Instruction = Copy the records below word for word, beginning at the line that contains "Click the GATE/GPAT" and continuing through the last line of the records.

[Collected data]
......

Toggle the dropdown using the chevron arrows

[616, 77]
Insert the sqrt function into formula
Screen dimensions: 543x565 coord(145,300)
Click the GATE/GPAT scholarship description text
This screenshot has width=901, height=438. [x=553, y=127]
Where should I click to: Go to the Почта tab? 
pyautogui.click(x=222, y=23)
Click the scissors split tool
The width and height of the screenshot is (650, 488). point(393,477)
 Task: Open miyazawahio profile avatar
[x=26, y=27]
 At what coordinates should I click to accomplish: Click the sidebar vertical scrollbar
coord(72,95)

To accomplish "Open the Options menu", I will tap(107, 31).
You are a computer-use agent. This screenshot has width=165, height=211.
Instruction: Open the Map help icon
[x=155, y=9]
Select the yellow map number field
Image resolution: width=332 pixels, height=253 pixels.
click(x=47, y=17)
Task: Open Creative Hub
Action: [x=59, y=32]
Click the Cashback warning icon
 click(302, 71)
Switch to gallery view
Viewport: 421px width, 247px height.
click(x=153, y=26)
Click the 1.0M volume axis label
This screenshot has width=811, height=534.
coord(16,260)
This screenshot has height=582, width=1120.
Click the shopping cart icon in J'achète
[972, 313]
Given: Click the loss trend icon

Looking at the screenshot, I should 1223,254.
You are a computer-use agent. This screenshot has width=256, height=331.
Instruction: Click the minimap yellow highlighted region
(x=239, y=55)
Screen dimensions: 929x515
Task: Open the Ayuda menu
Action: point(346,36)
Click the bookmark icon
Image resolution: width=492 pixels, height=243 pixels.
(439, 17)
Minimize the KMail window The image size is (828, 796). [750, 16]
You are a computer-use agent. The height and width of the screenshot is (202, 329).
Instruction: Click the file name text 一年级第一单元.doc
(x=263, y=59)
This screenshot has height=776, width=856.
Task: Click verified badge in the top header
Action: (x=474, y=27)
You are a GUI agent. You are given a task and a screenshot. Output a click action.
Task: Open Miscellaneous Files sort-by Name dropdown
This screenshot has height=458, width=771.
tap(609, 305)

......

Solved problem =
Click the GATE/GPAT scholarship description text
This screenshot has width=901, height=438. [x=553, y=127]
Where should I click to: Go to the Почта tab? 
pyautogui.click(x=222, y=23)
Click the scissors split tool
The width and height of the screenshot is (650, 488). point(393,477)
 Task: Open miyazawahio profile avatar
[x=26, y=27]
 At what coordinates should I click to accomplish: Click the sidebar vertical scrollbar
coord(72,95)

To accomplish "Open the Options menu", I will tap(107, 31).
You are a computer-use agent. This screenshot has width=165, height=211.
Instruction: Open the Map help icon
[x=155, y=9]
Select the yellow map number field
Image resolution: width=332 pixels, height=253 pixels.
click(x=47, y=17)
Task: Open Creative Hub
Action: [x=59, y=32]
Click the Cashback warning icon
 click(302, 71)
Switch to gallery view
Viewport: 421px width, 247px height.
click(x=153, y=26)
Click the 1.0M volume axis label
This screenshot has width=811, height=534.
coord(16,260)
This screenshot has height=582, width=1120.
Click the shopping cart icon in J'achète
[972, 313]
Given: Click the loss trend icon

Looking at the screenshot, I should 1223,254.
You are a computer-use agent. This screenshot has width=256, height=331.
Instruction: Click the minimap yellow highlighted region
(x=239, y=55)
Screen dimensions: 929x515
Task: Open the Ayuda menu
Action: point(346,36)
Click the bookmark icon
Image resolution: width=492 pixels, height=243 pixels.
(439, 17)
Minimize the KMail window The image size is (828, 796). [750, 16]
You are a computer-use agent. The height and width of the screenshot is (202, 329).
Instruction: Click the file name text 一年级第一单元.doc
(x=263, y=59)
This screenshot has height=776, width=856.
Task: Click verified badge in the top header
Action: (x=474, y=27)
You are a GUI agent. You are given a task and a screenshot. Output a click action.
Task: Open Miscellaneous Files sort-by Name dropdown
This screenshot has height=458, width=771.
tap(609, 305)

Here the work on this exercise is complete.